### Aim of the task
Please repeat exactly the lines from the one containing "Where should I click to: Click" to the end of the entries below, both included, and omit all pictures.

Task input Block Start

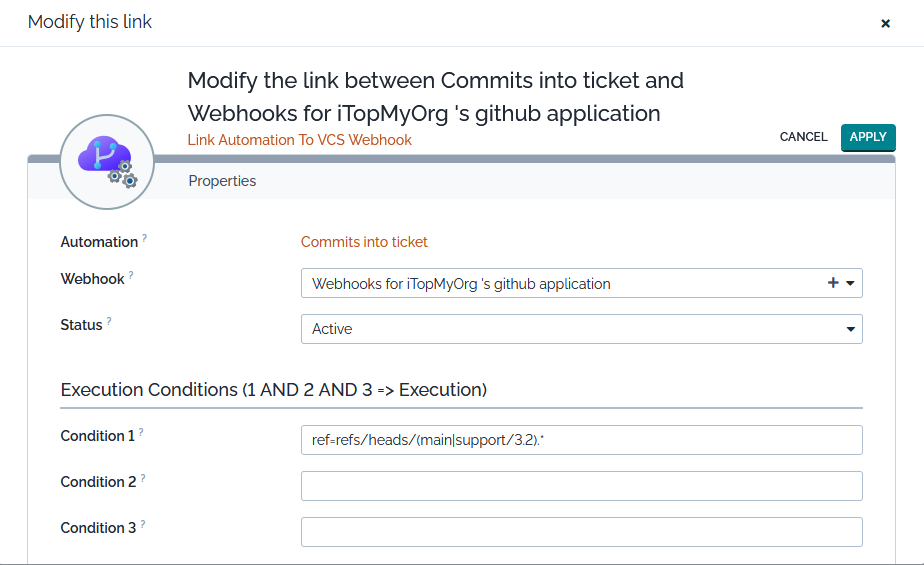The width and height of the screenshot is (924, 565).
Task: Click the Condition 1 text field
Action: coord(581,440)
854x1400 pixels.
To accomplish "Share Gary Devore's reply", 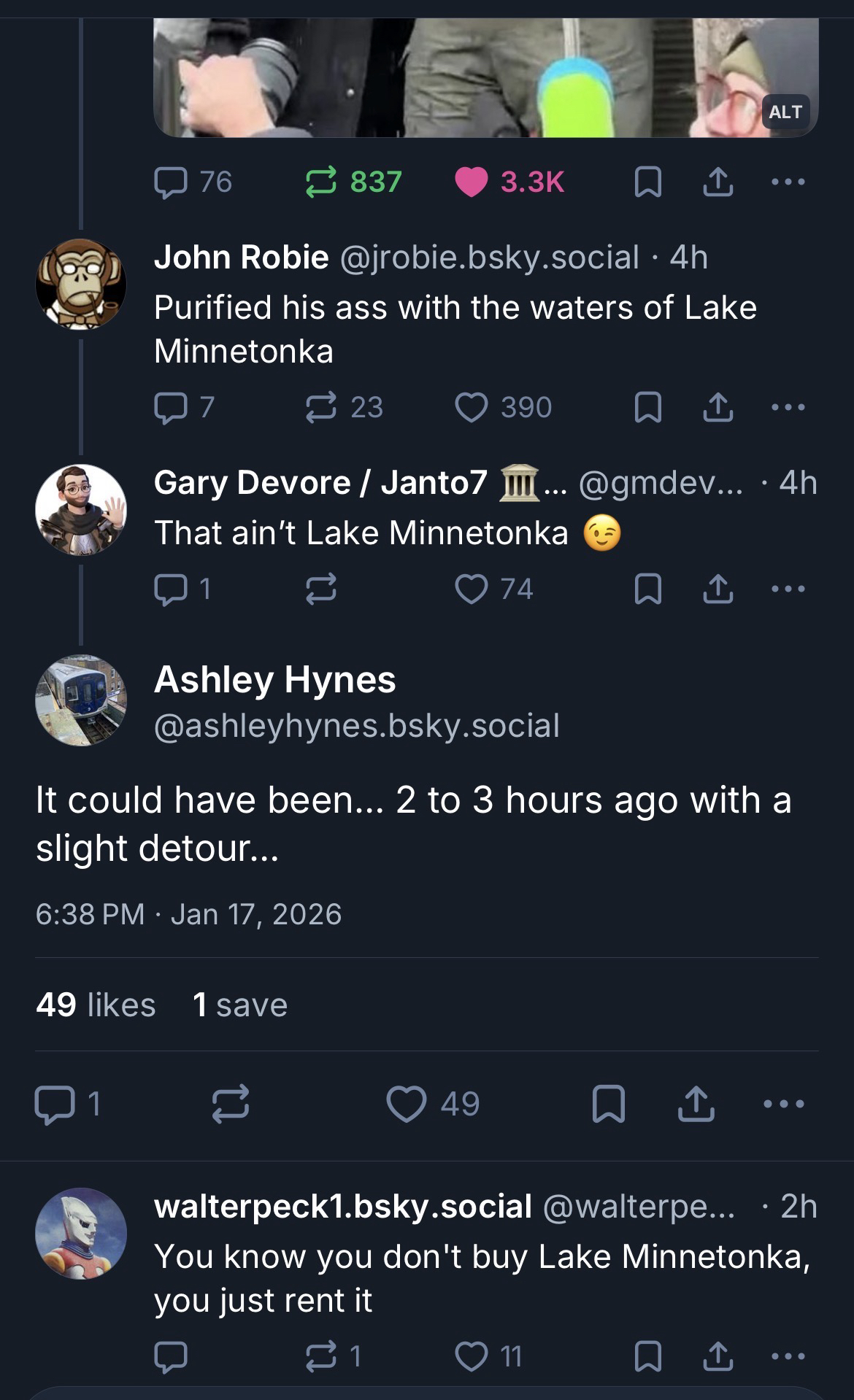I will click(718, 589).
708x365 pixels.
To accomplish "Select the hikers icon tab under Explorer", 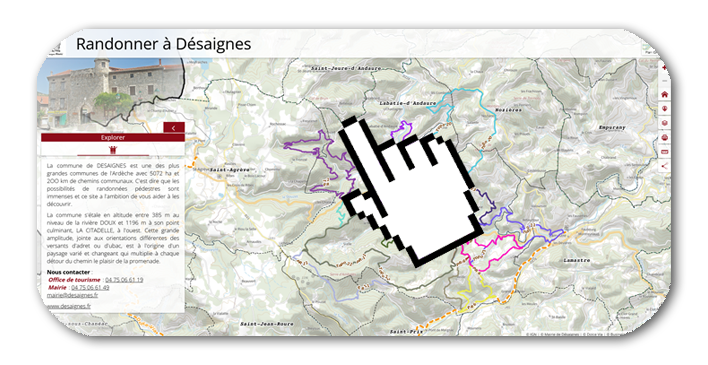I will coord(113,150).
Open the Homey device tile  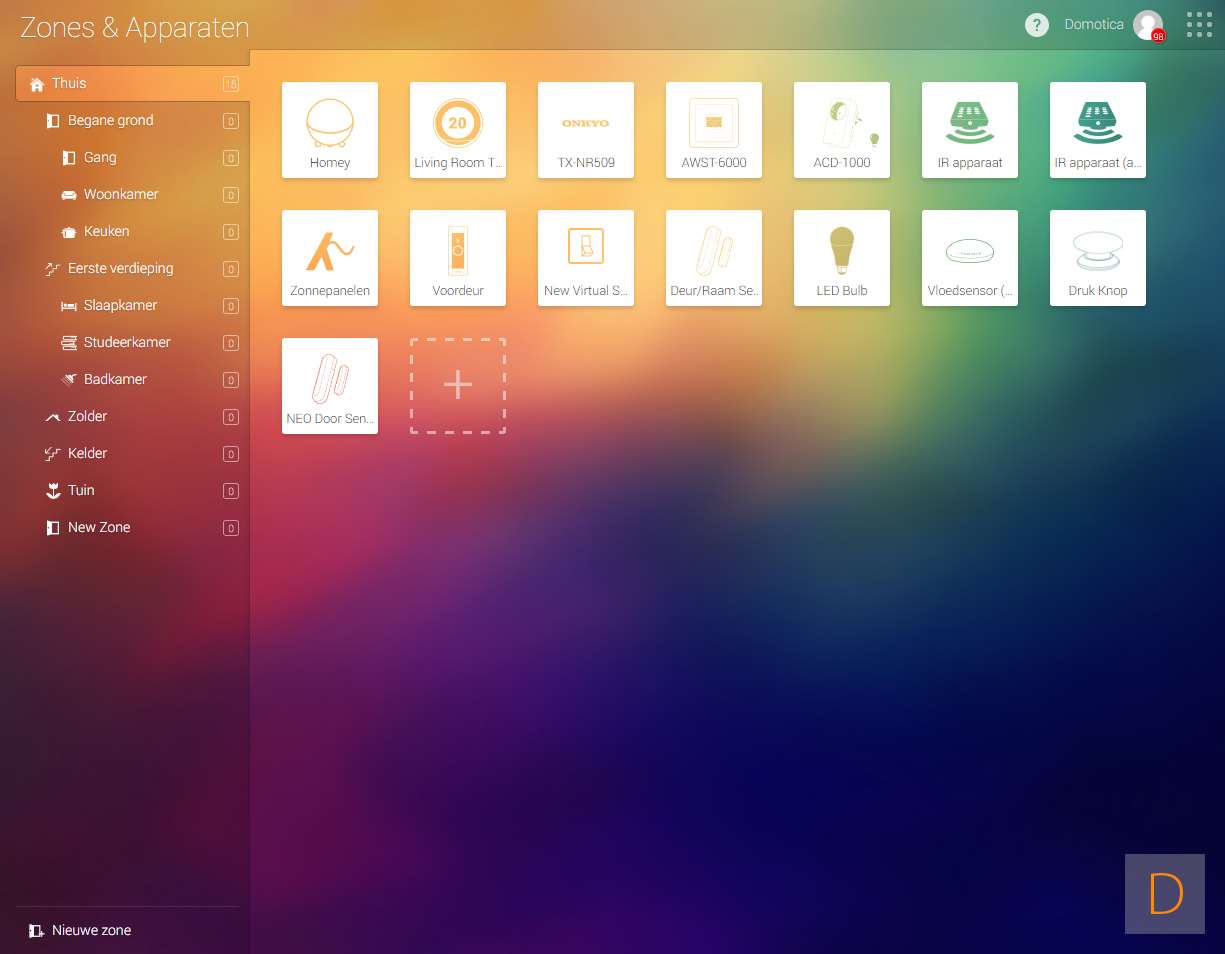point(330,130)
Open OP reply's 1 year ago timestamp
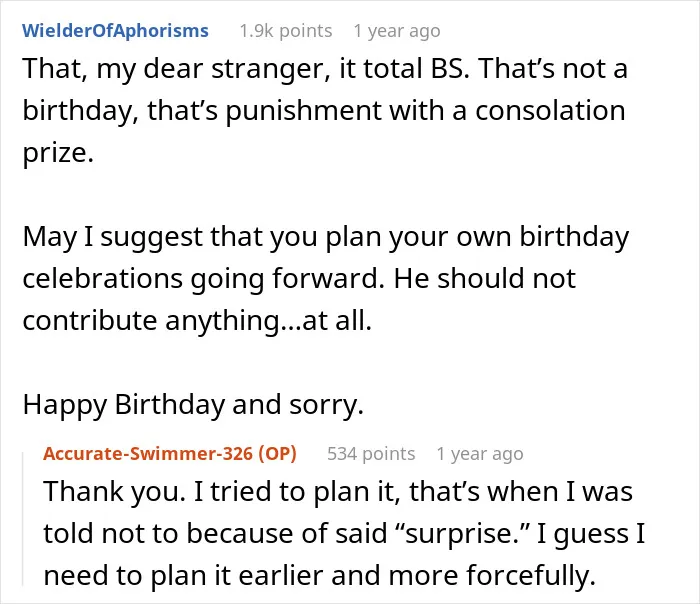Screen dimensions: 700x604 pos(480,454)
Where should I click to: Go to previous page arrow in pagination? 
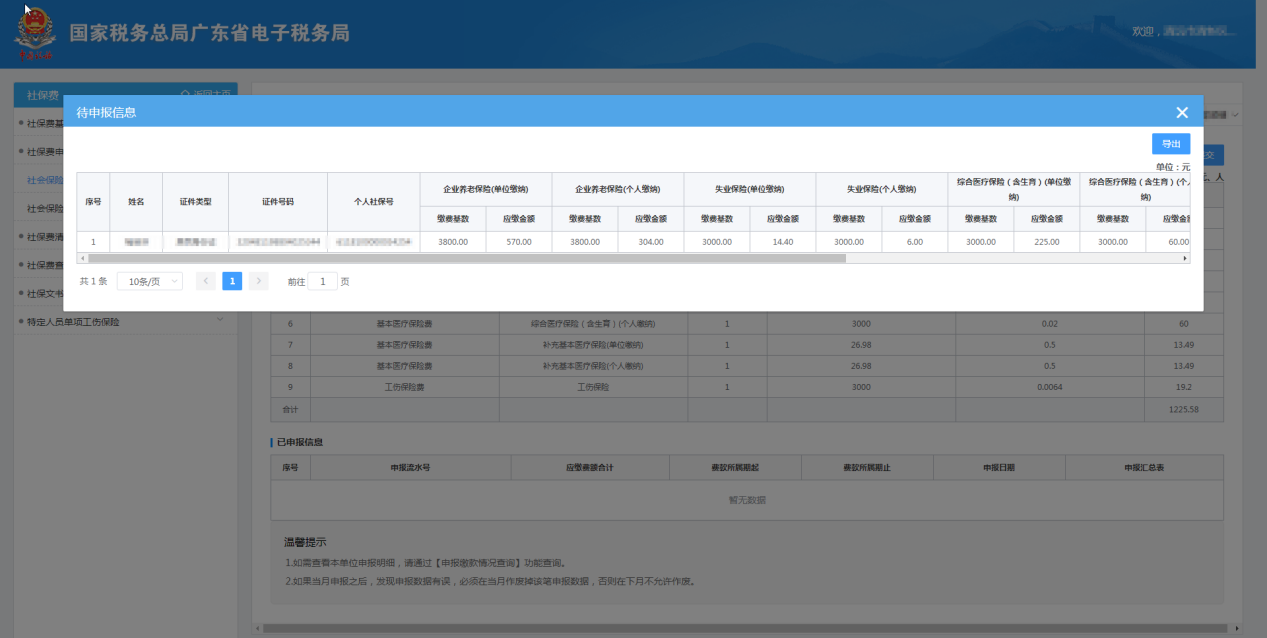coord(206,282)
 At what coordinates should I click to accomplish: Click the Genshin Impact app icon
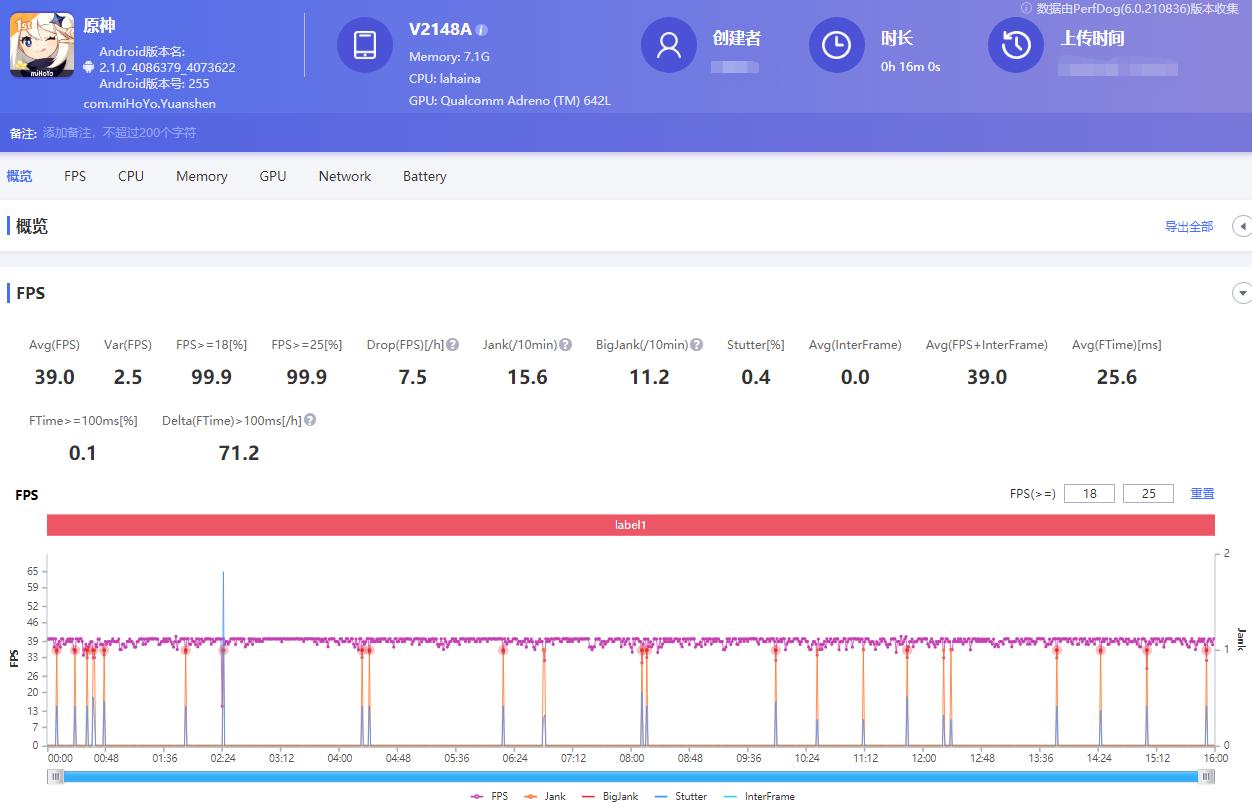42,45
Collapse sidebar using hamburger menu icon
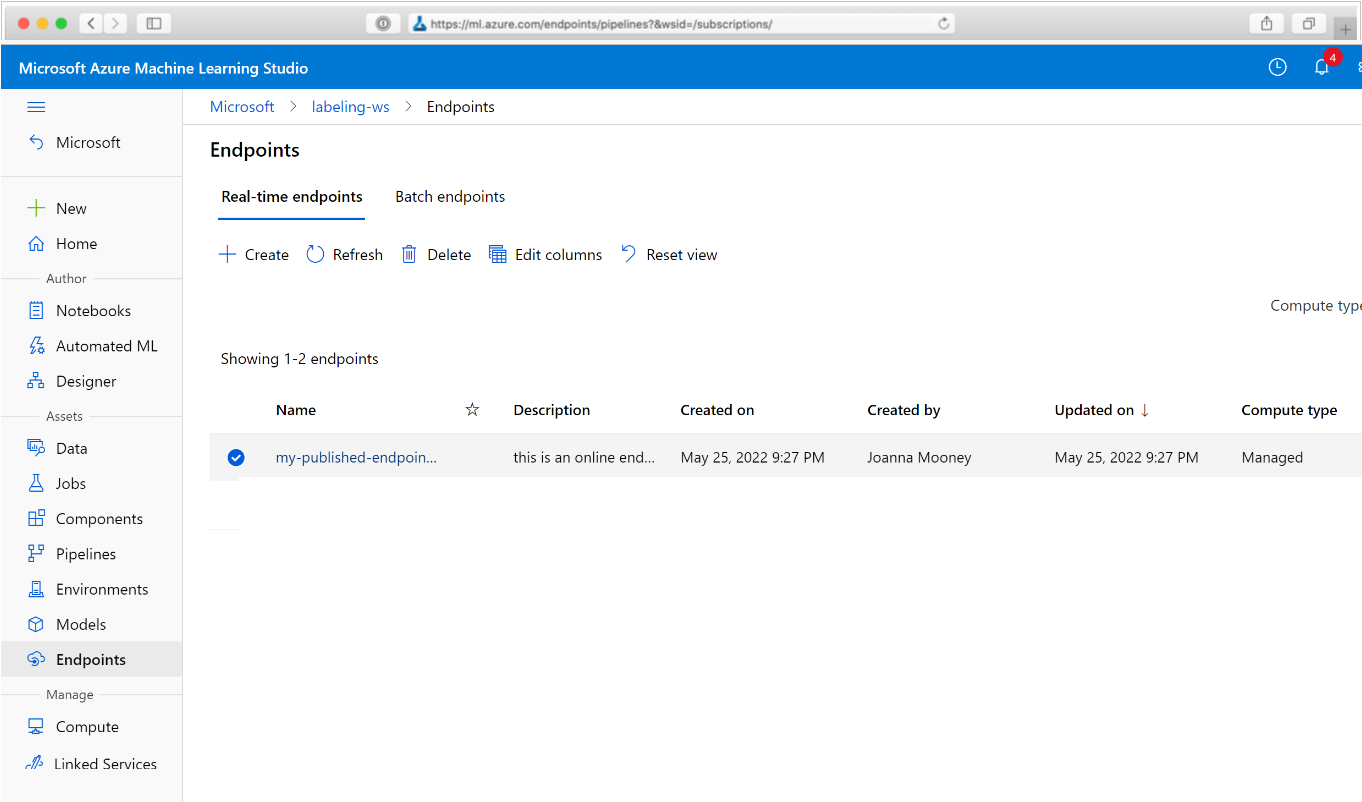The image size is (1362, 802). (x=36, y=107)
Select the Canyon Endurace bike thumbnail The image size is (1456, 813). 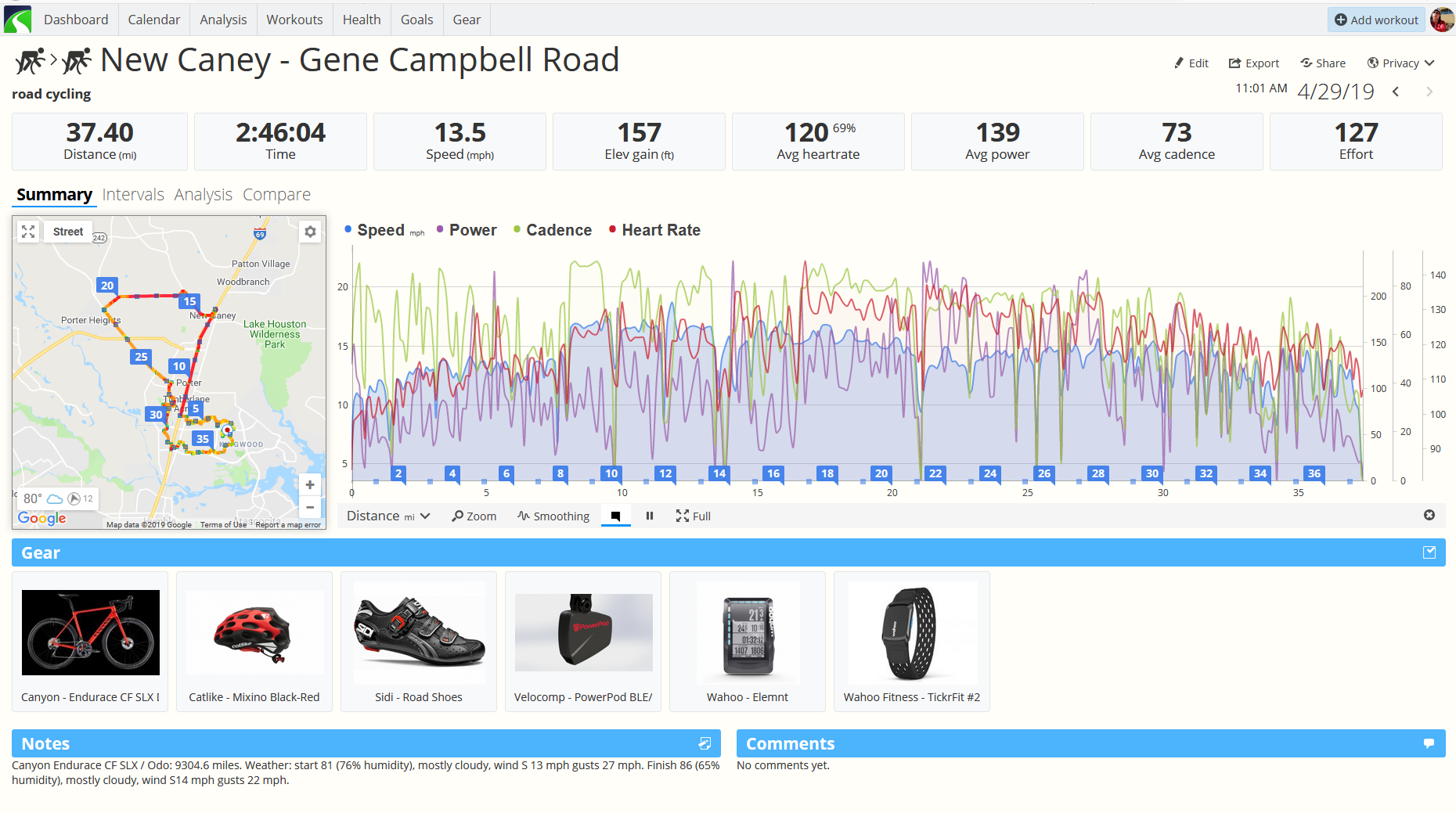[91, 632]
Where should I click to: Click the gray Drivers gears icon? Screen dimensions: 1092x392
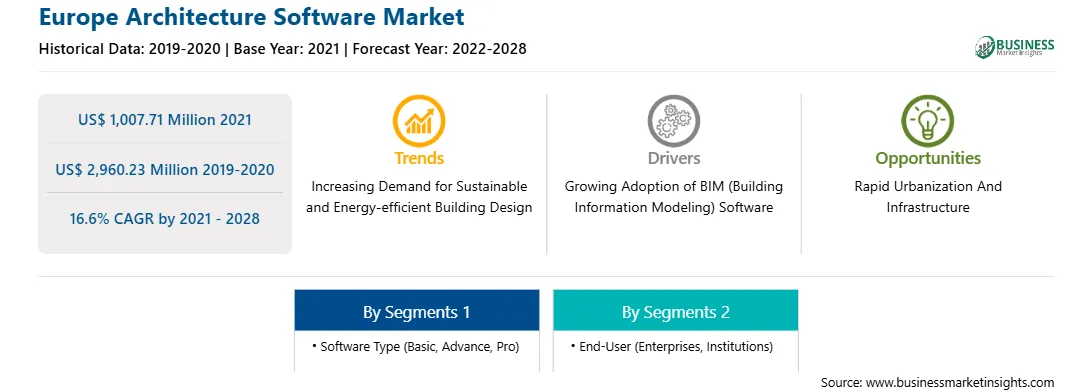pos(673,120)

Task input Block End

### Result below
Where should I click to: Click the gray Drivers gears icon? Screen dimensions: 1092x392
pos(673,120)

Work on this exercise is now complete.